The People then argue that even if the search was improper in all other regards, there was consent given by the owner to the search and it is, thus, a proper search. In Stoner v. California, 376 U.S. 483, 84 S.Ct. 889, 11 L.Ed.2d 856 (1964), the United States Supreme Court stated, in a case involving a search of the defendant's hotel room,
"It is important to bear in mind that it was the Petitioner's constitutional right which was at stake here, and not the night clerk's nor the hotel's. It was a right, therefore, which only the petitioner could waive by word or deed, either directly or through an agent."
Here it was the constitutional right of the tenant defendants, who were the possessors of the premises which was at stake, not Mr. Chance's who owned the property. A landlord is not a proper person to give consent to the search of his tenant's residence. Chapman v. United States, 365 U.S. 610, 81 S.Ct. 776, 5 L.Ed.2d 828 (1961).
Other arguments to the effect that the officers should not ignore that evidence which is in their "plain view" and that only certain items of those seized, if any, should be excluded have been made by the People. These arguments are moot at this point. The search was illegal at its inception and nothing intervening, including the last minute obtaining of a search warrant, can render any part of the search legal. Silverthorne Lumber Co. v. United States, 251 U.S. 385, 40 S.Ct. 182, 64 L.Ed 319 (1920); Wilson v. People, 156 Colo. 243, 398 P.2d 35 (1965).

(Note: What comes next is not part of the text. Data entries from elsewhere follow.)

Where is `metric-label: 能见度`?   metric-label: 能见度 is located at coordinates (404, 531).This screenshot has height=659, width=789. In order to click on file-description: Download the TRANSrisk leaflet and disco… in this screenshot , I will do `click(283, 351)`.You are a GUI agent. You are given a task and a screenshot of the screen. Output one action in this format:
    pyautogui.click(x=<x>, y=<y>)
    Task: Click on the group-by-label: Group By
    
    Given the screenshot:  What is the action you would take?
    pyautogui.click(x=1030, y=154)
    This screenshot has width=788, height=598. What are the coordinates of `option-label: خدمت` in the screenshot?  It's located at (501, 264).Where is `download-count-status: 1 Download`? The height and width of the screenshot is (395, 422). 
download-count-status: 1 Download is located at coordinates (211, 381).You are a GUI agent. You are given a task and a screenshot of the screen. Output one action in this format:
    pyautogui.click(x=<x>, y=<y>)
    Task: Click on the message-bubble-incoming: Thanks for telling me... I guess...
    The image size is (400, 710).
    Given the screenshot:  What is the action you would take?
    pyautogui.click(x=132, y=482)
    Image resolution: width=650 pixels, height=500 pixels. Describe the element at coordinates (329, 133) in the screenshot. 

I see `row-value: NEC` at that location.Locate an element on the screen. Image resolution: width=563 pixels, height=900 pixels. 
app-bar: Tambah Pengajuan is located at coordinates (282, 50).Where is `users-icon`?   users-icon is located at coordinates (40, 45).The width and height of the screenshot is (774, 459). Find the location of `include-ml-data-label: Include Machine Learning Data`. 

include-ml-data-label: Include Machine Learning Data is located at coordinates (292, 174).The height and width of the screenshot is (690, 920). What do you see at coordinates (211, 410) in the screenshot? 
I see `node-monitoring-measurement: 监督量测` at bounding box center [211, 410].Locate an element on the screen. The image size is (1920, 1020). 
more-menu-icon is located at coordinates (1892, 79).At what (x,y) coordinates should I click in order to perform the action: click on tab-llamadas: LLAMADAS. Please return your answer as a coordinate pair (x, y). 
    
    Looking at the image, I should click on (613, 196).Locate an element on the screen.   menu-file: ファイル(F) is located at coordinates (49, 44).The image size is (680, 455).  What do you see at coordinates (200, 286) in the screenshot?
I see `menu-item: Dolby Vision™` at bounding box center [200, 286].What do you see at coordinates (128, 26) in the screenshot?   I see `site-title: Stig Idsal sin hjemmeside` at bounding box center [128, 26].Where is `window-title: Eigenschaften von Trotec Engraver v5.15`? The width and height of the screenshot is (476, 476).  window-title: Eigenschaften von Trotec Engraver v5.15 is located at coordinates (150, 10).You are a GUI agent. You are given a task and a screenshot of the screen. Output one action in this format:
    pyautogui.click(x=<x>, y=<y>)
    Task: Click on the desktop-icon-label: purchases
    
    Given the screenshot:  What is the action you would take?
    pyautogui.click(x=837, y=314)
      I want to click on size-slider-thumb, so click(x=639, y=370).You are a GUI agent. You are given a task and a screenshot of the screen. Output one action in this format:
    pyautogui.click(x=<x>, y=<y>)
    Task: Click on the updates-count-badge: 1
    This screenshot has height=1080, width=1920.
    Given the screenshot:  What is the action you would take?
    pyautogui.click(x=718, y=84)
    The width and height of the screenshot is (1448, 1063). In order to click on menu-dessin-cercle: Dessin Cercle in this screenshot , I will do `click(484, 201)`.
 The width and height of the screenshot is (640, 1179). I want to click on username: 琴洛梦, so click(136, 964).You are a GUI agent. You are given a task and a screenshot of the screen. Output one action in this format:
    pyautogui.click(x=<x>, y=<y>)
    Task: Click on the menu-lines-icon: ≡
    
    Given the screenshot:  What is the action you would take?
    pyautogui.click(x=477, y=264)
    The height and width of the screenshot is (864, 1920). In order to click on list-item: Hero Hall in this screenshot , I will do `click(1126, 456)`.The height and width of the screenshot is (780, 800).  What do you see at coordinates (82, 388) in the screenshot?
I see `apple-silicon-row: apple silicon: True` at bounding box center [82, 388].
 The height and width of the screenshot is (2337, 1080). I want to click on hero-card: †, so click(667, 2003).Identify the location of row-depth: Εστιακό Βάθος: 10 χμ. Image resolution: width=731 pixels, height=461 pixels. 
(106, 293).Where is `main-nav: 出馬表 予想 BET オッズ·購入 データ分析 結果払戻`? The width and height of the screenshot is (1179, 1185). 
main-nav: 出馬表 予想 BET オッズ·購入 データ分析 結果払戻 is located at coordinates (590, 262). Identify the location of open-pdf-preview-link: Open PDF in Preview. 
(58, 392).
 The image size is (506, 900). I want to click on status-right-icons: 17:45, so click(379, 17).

For these reasons, the judgment of the trial court in Condon v. People, No. 24554, and the ruling on the motion to suppress in People v. Scully, No. 24899, are reversed and remanded for further proceedings consonant with the views expressed herein.
Mr. Justice Day not participating.
District Judge sitting under assignment by the Chief Justice under provisions of article VI, section 5(3) of the constitution of Colorado.